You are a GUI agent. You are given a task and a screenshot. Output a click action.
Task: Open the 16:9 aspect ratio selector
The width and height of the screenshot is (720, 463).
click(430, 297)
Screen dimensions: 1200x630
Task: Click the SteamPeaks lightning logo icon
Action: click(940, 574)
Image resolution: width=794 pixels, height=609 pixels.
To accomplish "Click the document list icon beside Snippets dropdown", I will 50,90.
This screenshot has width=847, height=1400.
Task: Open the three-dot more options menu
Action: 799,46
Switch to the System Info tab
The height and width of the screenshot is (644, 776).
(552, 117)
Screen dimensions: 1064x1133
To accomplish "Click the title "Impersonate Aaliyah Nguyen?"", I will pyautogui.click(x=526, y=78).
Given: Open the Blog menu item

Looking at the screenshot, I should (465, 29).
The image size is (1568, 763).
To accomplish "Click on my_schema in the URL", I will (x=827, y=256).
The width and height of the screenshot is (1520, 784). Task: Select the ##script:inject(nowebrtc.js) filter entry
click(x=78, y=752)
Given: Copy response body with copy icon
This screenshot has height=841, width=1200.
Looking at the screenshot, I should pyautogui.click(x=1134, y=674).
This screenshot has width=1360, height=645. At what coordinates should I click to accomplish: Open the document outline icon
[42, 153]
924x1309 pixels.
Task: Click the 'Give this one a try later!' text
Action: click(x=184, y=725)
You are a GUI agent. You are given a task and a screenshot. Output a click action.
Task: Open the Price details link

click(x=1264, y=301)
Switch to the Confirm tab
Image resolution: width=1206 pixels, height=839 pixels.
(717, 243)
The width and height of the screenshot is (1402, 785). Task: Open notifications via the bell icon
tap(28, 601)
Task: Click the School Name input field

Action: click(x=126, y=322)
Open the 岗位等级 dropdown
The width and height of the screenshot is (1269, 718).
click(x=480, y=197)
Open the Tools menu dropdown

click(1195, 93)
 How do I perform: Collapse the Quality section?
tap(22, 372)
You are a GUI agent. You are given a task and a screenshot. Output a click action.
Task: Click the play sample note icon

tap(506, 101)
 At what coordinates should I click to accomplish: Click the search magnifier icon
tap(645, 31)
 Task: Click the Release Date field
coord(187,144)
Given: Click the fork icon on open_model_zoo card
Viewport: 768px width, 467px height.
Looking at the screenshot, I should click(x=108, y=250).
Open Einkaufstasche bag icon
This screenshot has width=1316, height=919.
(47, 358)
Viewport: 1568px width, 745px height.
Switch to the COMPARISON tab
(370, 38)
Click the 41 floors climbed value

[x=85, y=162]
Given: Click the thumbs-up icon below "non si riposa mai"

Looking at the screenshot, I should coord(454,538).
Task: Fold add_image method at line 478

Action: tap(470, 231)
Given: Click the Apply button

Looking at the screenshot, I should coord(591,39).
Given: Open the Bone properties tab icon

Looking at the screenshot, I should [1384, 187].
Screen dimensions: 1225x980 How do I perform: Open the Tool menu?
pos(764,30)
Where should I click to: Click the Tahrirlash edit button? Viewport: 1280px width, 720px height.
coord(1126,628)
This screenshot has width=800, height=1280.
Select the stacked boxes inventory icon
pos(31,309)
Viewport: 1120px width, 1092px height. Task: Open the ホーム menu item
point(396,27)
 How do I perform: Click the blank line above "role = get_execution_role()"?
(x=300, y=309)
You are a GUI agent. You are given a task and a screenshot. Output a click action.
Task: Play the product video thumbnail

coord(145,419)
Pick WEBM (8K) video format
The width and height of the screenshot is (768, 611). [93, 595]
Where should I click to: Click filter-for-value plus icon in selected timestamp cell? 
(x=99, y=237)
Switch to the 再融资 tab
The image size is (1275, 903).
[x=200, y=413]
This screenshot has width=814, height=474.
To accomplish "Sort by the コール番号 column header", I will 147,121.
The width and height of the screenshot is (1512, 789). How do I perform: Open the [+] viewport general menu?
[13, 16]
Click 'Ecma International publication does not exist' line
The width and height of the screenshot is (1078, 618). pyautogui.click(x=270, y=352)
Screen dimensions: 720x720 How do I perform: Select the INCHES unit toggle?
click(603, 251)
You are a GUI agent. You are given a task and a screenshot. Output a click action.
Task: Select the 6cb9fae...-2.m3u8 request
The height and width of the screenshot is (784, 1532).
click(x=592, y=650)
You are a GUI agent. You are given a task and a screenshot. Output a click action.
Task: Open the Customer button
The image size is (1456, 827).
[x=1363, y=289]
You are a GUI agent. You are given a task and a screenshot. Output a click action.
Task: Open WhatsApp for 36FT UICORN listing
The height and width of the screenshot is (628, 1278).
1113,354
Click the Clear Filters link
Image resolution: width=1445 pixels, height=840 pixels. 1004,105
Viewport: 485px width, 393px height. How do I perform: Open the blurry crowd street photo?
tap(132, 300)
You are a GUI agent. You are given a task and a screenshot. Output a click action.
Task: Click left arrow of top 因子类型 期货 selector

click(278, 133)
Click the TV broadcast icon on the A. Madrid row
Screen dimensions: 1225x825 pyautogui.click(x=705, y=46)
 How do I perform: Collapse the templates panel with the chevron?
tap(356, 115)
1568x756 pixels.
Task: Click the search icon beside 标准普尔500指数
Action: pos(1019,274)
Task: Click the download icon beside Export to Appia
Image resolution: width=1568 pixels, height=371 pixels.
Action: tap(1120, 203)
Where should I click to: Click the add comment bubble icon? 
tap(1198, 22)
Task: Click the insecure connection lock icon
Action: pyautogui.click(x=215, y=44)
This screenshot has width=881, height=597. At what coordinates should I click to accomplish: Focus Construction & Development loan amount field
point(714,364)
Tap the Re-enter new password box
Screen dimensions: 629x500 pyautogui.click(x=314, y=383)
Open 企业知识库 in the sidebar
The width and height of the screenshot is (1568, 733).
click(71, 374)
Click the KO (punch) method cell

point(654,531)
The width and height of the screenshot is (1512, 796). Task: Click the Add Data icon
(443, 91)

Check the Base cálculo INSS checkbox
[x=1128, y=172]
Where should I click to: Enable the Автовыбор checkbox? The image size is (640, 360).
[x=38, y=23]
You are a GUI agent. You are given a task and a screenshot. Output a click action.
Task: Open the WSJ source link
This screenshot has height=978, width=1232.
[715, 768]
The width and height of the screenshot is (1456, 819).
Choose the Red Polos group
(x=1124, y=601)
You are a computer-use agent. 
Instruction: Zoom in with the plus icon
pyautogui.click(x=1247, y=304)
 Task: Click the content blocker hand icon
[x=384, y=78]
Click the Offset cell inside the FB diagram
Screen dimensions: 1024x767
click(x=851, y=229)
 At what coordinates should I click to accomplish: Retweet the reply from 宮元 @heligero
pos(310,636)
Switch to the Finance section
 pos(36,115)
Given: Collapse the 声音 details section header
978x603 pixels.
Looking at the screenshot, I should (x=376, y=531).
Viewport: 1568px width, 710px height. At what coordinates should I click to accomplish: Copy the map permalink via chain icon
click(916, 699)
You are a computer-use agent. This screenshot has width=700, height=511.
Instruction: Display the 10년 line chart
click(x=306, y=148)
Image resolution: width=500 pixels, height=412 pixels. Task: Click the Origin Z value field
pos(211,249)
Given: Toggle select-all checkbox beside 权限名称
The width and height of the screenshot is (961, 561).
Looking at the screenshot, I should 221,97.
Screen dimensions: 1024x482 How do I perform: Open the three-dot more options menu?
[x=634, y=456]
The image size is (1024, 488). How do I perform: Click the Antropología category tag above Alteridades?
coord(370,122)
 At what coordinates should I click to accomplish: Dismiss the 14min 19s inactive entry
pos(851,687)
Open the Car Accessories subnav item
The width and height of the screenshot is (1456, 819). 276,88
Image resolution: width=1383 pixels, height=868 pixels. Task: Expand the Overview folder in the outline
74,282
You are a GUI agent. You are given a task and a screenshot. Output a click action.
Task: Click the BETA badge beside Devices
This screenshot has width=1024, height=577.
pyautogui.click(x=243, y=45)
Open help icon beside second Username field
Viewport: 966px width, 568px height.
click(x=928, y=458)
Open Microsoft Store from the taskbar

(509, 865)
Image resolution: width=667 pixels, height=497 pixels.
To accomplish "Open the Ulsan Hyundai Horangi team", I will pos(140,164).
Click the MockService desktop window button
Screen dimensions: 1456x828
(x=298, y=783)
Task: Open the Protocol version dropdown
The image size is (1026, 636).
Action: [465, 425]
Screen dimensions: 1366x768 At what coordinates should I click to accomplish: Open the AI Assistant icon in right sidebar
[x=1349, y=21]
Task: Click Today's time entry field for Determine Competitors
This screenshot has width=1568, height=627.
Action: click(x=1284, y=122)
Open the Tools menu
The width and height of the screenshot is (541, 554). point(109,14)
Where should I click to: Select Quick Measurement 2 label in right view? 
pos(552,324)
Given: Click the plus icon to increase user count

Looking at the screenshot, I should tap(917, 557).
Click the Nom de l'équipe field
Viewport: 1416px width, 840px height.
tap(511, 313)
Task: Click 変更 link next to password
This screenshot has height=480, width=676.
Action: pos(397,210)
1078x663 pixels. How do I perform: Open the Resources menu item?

------------------------

## The exercise
Start at the line that has "Click the Nom de l'équipe field" and go through the end of the records. Give those lines again with "field" switched to "box" and nothing else changed.

## Output
Click the Nom de l'équipe box
Viewport: 1416px width, 840px height.
tap(511, 313)
Task: Click 変更 link next to password
This screenshot has height=480, width=676.
Action: pos(397,210)
1078x663 pixels. How do I perform: Open the Resources menu item?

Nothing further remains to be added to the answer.